Fin 2022, son parlement adopte une loi audacieuse : tous les biens situés sur son territoire appartiennent à ses institutions. Une provocation ? Sans doute. Mais la réponse ne tarde pas. Le haut représentant suspend cette loi, suivi par la justice nationale. Le ton monte, et la bataille législative s’intensifie.
Une Escalade Juridique Sans Précédent
En 2023, la Republika Srpska contre-attaque. Deux nouvelles lois voient le jour, défiant ouvertement l’autorité centrale et internationale. Elles proclament que ni les décisions du haut représentant ni celles de la cour constitutionnelle ne s’appliquent chez eux. Une rébellion ouverte.
Le haut fonctionnaire riposte avec une arme lourde : il modifie le code pénal pour punir quiconque ignore ses ordres. Le dirigeant serbe, loin de plier, promulgue quand même ses lois. Résultat ? Il est inculpé en août 2023. Son procès, ouvert en février 2024, se conclut un an plus tard par une condamnation : un an de prison et une interdiction de six ans d’exercer une fonction publique.
« Un procès politique », clame-t-il, refusant le verdict. Il ne se rendra plus au tribunal. La situation devient un jeu de chat et de souris, où chaque camp pousse l’autre dans ses retranchements.
Vers la Sécession ? Les Signes Avant-Coureurs
Début 2025, la tension atteint un nouveau sommet. Le parlement serbe adopte des mesures radicales : interdiction aux forces de l’État central d’agir sur son sol, projets d’une constitution propre, d’une armée, voire d’une alliance avec un pays voisin. Des mots qui sonnent comme une déclaration d’indépendance larvée.
- Interdiction des autorités centrales sur le territoire serbe.
- Annonce d’une constitution autonome.
- Projets d’une armée et de frontières renforcées.
La justice centrale réagit en ouvrant une enquête pour atteinte à l’ordre constitutionnel. Un mandat d’arrêt national est lancé mi-mars contre le leader et ses proches. Mais leur arrestation semble improbable : trop risquée, trop explosive.

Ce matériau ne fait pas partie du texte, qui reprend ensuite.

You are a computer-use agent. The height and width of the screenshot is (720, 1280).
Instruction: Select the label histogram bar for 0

Un Jeu de Cache-Cache International
Pendant ce temps, le dirigeant serbe orchestre sa résistance depuis sa ville de prédilection. On le voit célébrer son anniversaire, assister à des événements publics, comme pour narguer ses adversaires. Puis, fin mars, il disparaît. Direction : la Serbie, puis Israël, avant d’atterrir à Moscou. De là, il diffuse un message vidéo, défiant une fois de plus ses poursuivants.
La justice nationale riposte en émettant un mandat d’arrêt international. Une demande est faite à Interpol, mais début avril, rien n’est encore acté. Où est-il ? Que prépare-t-il ? Le mystère s’épaissit.

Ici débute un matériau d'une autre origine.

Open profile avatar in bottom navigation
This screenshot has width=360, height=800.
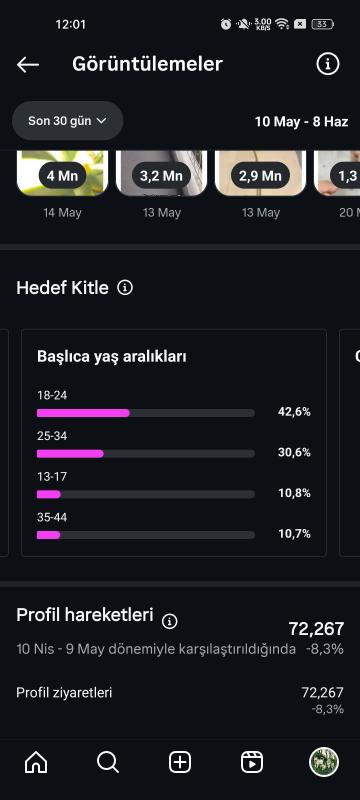point(324,762)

Un Pari Dangereux pour l’Avenir
Pour un expert en sciences politiques de Sarajevo, cette stratégie vise à plonger le pays dans un chaos juridique. « Il veut rendre l’État central ineffectif », explique-t-il. Un pari risqué, où tout peut basculer : soit le leader l’emporte, soit la Bosnie sombre.
C’est une voie sans retour : soit lui, soit la Bosnie.
– Professeur à Sarajevo, 2025
Trente ans après une guerre qui a fait des dizaines de milliers de victimes, la Bosnie se tient à un carrefour. Les tensions ethniques, les querelles territoriales et les ambitions personnelles menacent de raviver un passé douloureux. La paix tiendra-t-elle ? Rien n’est moins sûr.
Communauté | Population | Objectif |
Bosniaques | 50,1 % | État central renforcé |
Serbes | 30,8 % | Autonomie préservée |
Croates | 15,4 % | Plus d’autonomie |
Un pays, trois visions, et un avenir suspendu à un fil.
Le compte à rebours est lancé. Entre sanctions internationales, risques de violences et incertitudes politiques, la Bosnie joue son destin sur un fil. Que réserve demain ? Une chose est sûre : le monde regarde, inquiet.